Are you getting the best deal from your mortgage broker? Try investigating on it.

Your mortgage broker could be getting a fat check by a lender to sell you a loan. Although controversial, this is perfectly legal. The one thing consumers need to understand is that a broker is not always looking out for your best interests.

You need to be aware always, despite what the broker may say about getting the best loan for you. Mortgage brokers could get paid two ways.

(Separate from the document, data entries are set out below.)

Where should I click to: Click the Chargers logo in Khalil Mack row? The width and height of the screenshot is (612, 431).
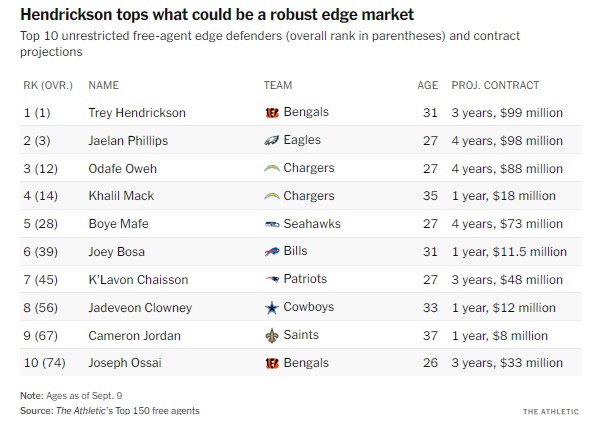[x=270, y=196]
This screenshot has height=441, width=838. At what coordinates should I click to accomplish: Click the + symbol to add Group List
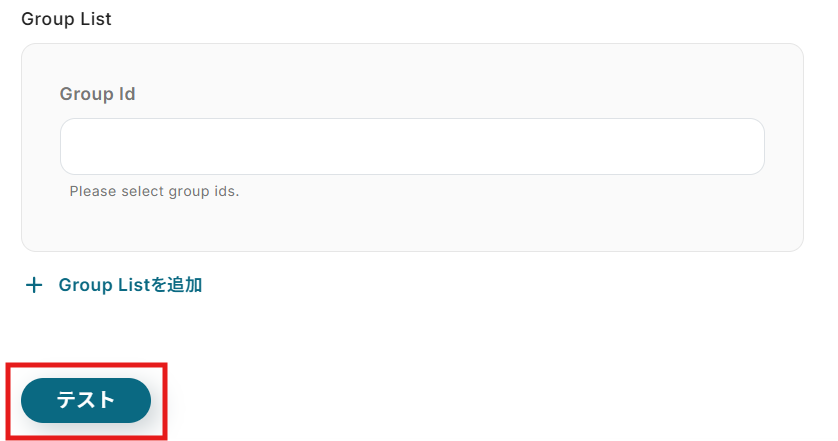tap(34, 285)
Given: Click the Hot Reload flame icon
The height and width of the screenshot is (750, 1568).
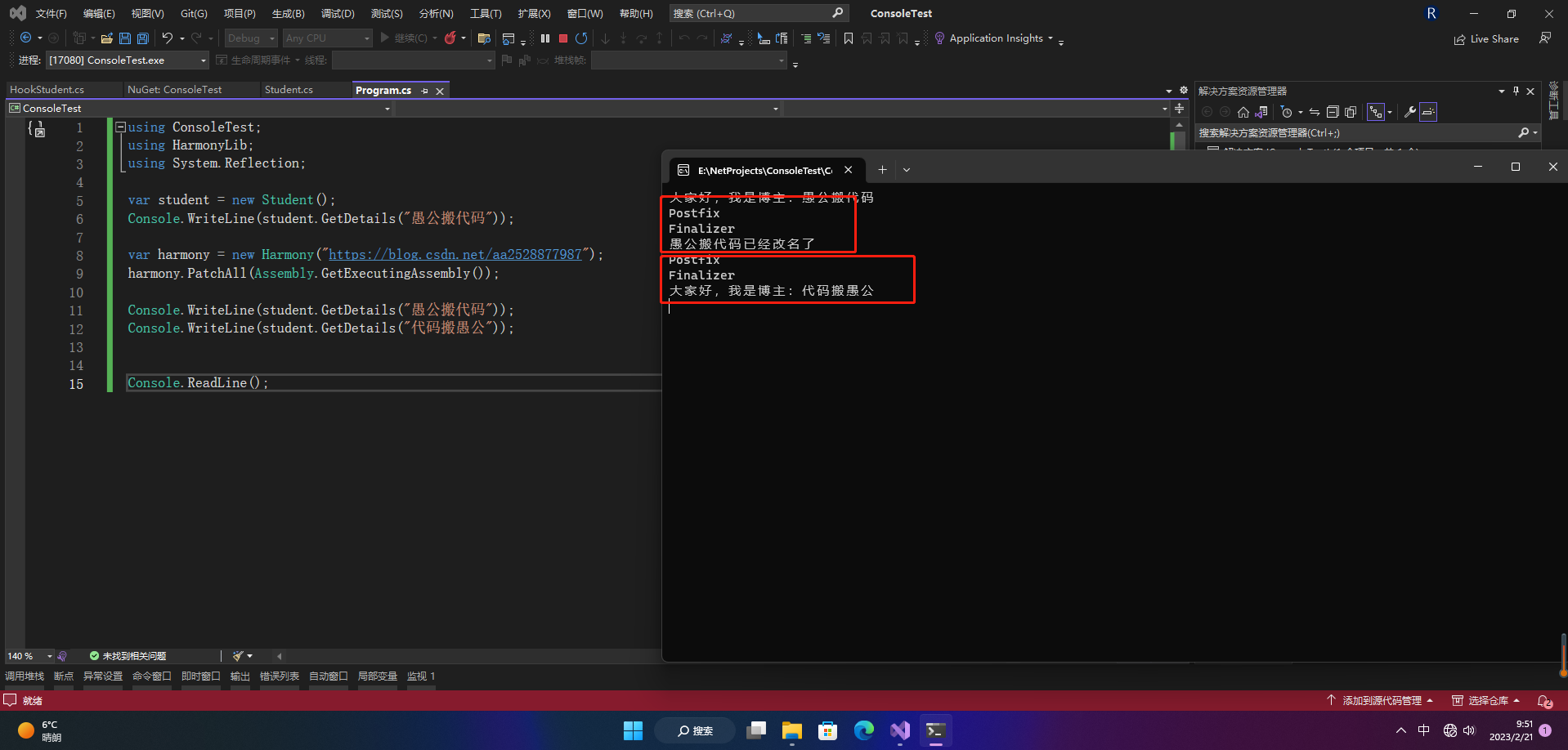Looking at the screenshot, I should [450, 38].
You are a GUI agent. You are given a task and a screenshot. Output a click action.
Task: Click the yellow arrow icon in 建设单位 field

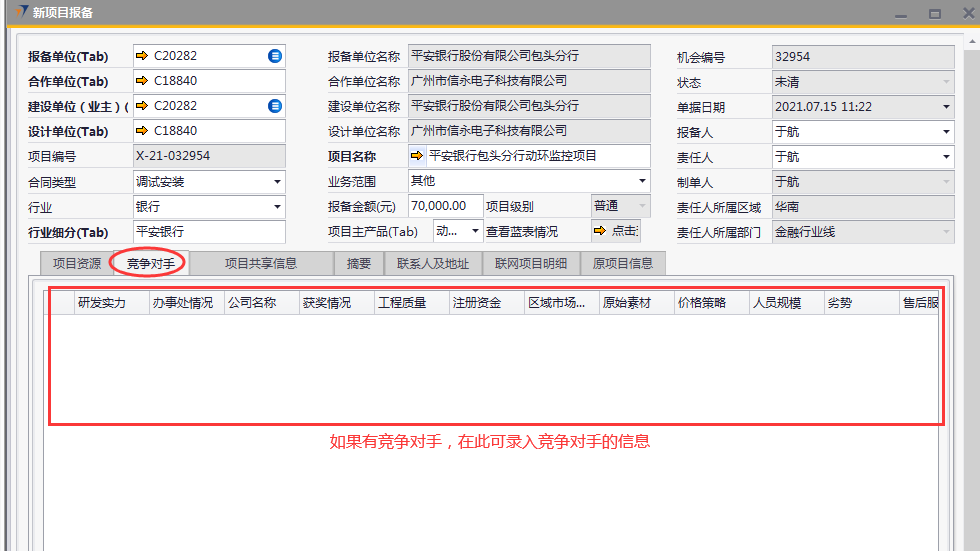point(141,106)
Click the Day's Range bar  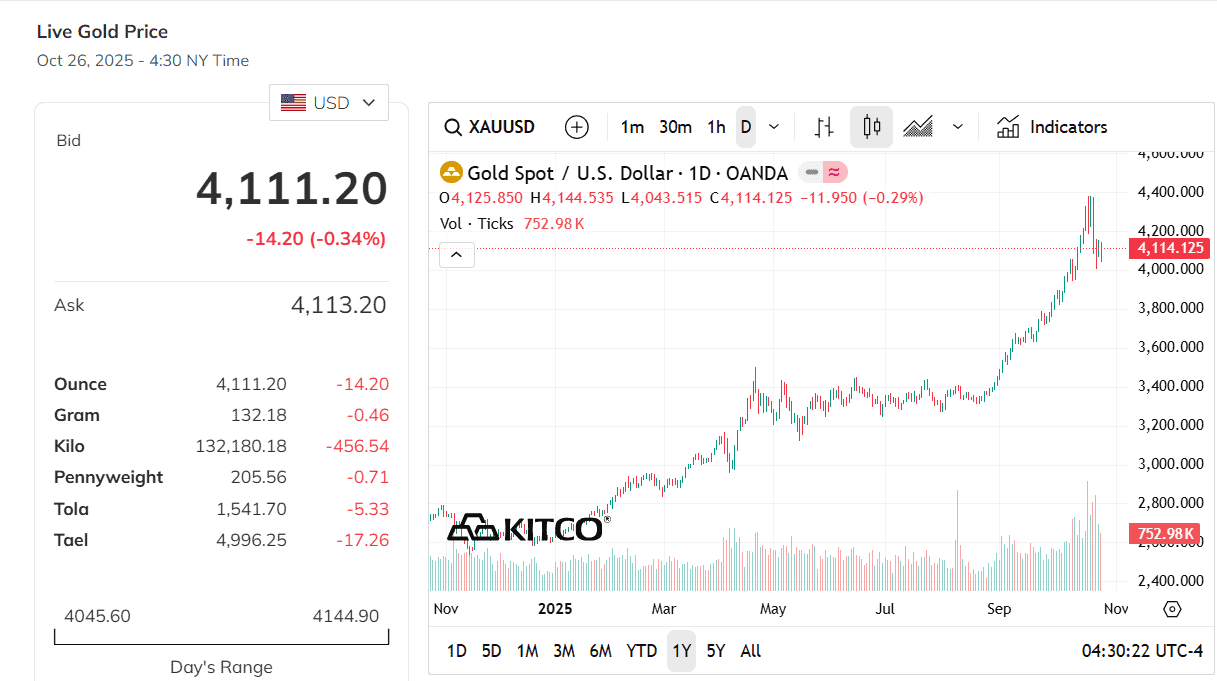coord(221,638)
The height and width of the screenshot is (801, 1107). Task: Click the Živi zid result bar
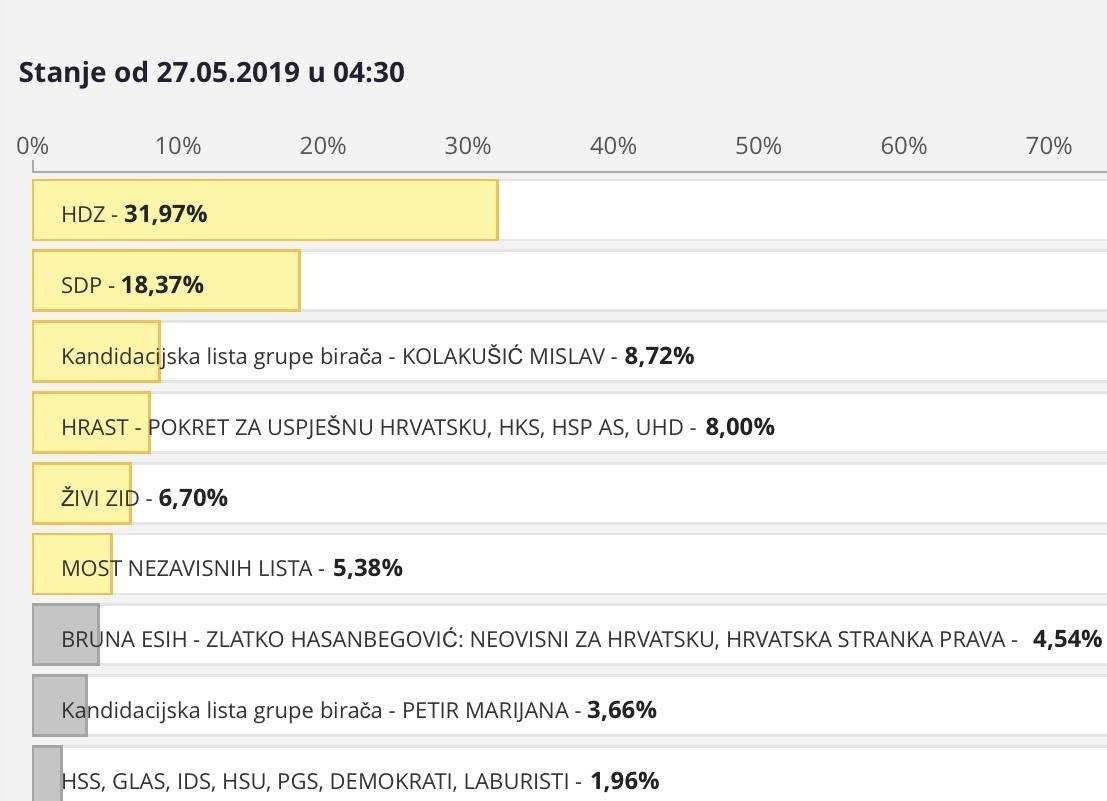tap(82, 494)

A fee from you and they can also collect a percentage from a lender based on the loan rate. Higher the rate the more they make.

However, don’t despair. There are ways to make certain that you’re getting the best deal from your mortgage broker.

1. Do your homework

This is probably one of the most important tips in obtaining the perfect mortgage deal. Shop around. Some mortgage rates and fees are negotiable so don’t jump at the first deal you hear.
Check with many different types of lenders and keep your options open. Also, consumers should be careful that their broker is offering a nontraditional loan that doesn’t require full documentation of income and assets.

These types of mortgages almost always have high interest rates, and the consumer should be very sure it is the right one for them.

If at all possible to document your income and assets, it’s always worth doing that and getting a more favorable deal.

Don’t rely solely on your broker. An inexperienced one may not explain these types of deals very well. It is always important to understand all fees and interest rates associated with a loan.

2. Bring a buddy

If you’re not an expert at real estate, find help from someone you know and trust. The key is to get someone who isn’t getting compensated. Find people like your friends and family with the professional skills or at least experience in this field or you can turn to a homeownership counselor.

When all is said and done, you should not depend on brokers to find the best loan to take. You should turn to experienced professionals who can steer you in the right direction and give you informed advice.

3. Never be shy

Experts say it is important to ask questions. You need to know everything that comes with the loan, whether it is a fixed or adjustable interest rate, if it includes a balloon payment and how soon you can get an interest rate adjustment.

These are areas you need to understand before signing, otherwise you could end up in a mortgage that is not suitable with your budget and can lead to a payment disaster.
Also, very important, is to be aware of terms such as “no cost” and “no fees.”

In any event, you should always be comfortable and understand the terms to the best you can before you sign.

4. Don’t sign under pressure

Always remember you are in control of choosing the best mortgage for yourself. Take a deep breath and don’t stress. Brokers may use various tactics to press the situation for you to sign a contract, but that is a sign of a broker you need to stay away from.

You are the one paying and you shouldn’t sign the papers and leave before you understand everything. When a purchase is hanging, you still have the option of walking away if you feel it is not right.

It is easy to be intimidating at the closing of a deal. With the many pages of loan documents to review and some of the language being unheard of, you are bound to get scared and confused. Don’t be.

And most importantly, NEVER and I mean never sign a contract you don’t understand just to get the process over with. Don’t let fear get the better of you when it comes down to choosing a loan.

5. Know your credit score

Before going into any negotiation, you need to look at your credit score. Knowing your credit score, you have a better judgment in researching loans ahead of time and finding out what sort of rates you can qualify for. If you don’t know your score I suggest you get your free credit score .

However, sometimes credit scores can be wrong. If you see problems with your credit report, you need to get that resolved right away. Make the adjustments so that you will feel at peace when making your loan decisions.